Upon their arrival, it was obvious to all that her housing was too confined and not child friendly so Ingrid decided it was best to move them back to Pennsburg. She wrote a letter to her old school friend Otto of whom she learned was building new homes on Main Street. Her hopes were for a corner house with French Lattice work enveloping the front and back porches. The added cost was deducted from the settlement of her brother’s home.
In the aftermath of the fire, the debt to the bank had been transferred to their parent’s estate. Which meant that a lien on the farm was placed in lieu of payment. This additional loan gave the family an opportunity to afford the costs of raising the children left in destitute. Ingrid received a monthly allowance to oversee and of course to pay the extra for the lattice work on the new home.
This was not the life that Ingrid had been building in the City. She was not particularly fond of children. Cold, distant, bitter, and often abusive she often reminded the children of the burden that was placed on her by her selfish brother and family. Her own dreams unrealized, she sought every opportunity to torture in revenge by withholding food, forcing labor, and beat them with a maple stick she claimed from the front yard. She excused her harshness as a program to teach them the discipline she felt her brother lacked.
However cruel Ingrid was, she was also insistent on education. Margaret went back to grade school accompanying her siblings as they grew. They went on to learn to read and write, which was progress and something their grandparents had not had an opportunity to do. They also became townies, which was deemed as a level higher than their mud-caked farmer family. They wore shoes every day and had the crispest clothes to wear to Church every Sunday.
It was with great town pride and patriotism when Charles and his friends signed up for military duty in May 1917. The entire world was at war.
While I worked my paint brush around the the curls of Otto’s lattice work, my sweat infused in the layers of paint and paint chips, I ruminated on what had become of Margaret. I was convinced that she never sought marriage or had children, in fact, I believe that she became a Suffragette. Following her Aunt’s foot steps, moved to Philadelphia a year prior to WW1. While Charles ended up coming back from Germany blown to bits in a government issued coffin, Joseph went to University, and Elizabeth married Otto’s youngest son Fritz and he worked at the bank.
I made six dollars an hour, under the table. Also, under the table were the bills that were extracted like my portion of rent, food, cigarettes came off the top.

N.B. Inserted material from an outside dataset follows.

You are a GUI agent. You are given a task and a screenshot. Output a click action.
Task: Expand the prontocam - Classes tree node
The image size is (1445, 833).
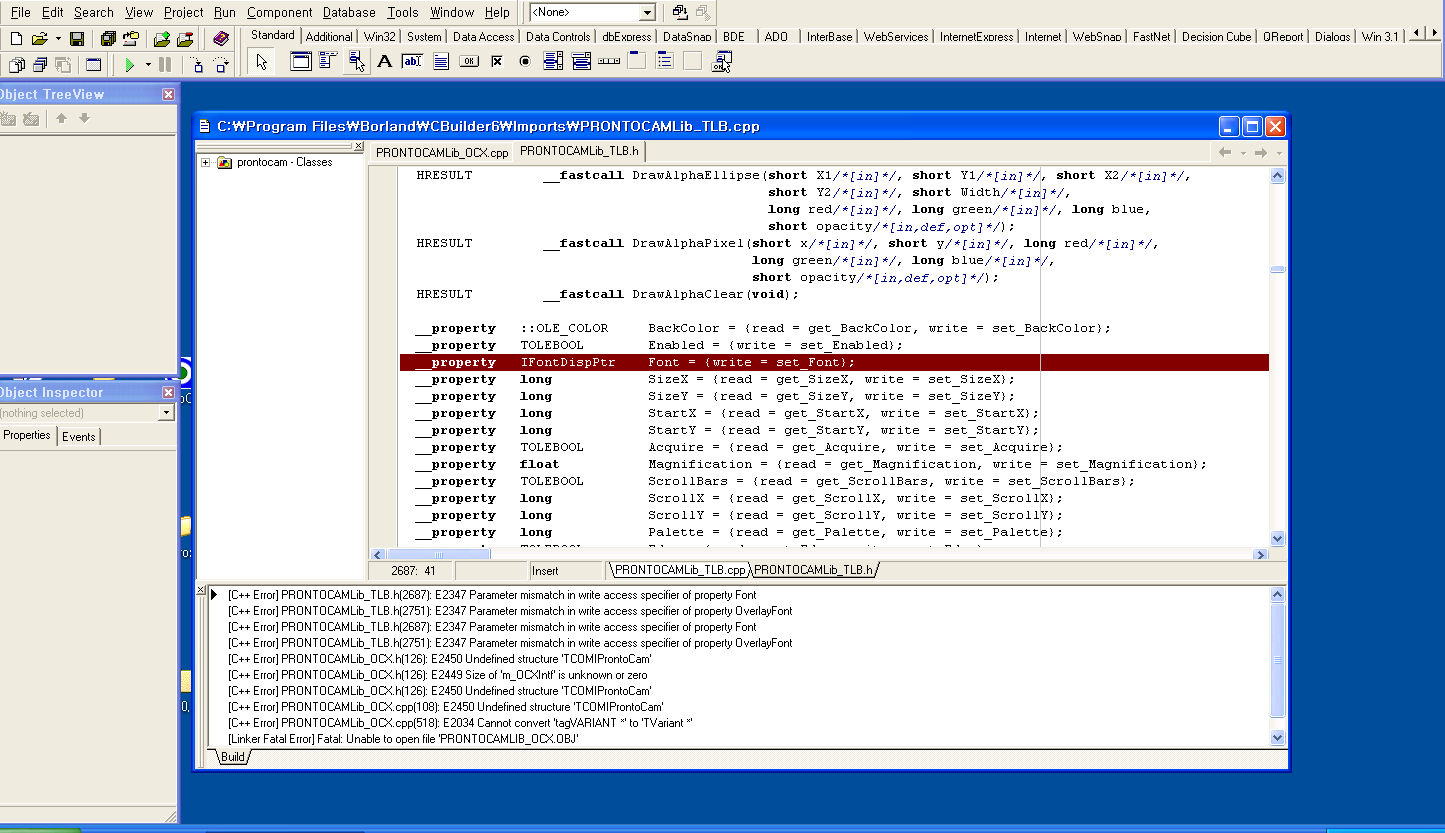(x=206, y=162)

I don’t remember ever having more than twenty dollars in my hand at any time, but if I did, it went straight to the Pottstown Diner for those grilled cheese sandwiches and lemon-filled Tastykakes from the Turkey Hill in Barto.
At that point, the most cash I ever had at one time was $700. It was the money left over from student loans months before in Washington DC. I bought a Pentax K100 for school and a pair of 20-holed green Doc Marten boots at a punk shop in Georgetown.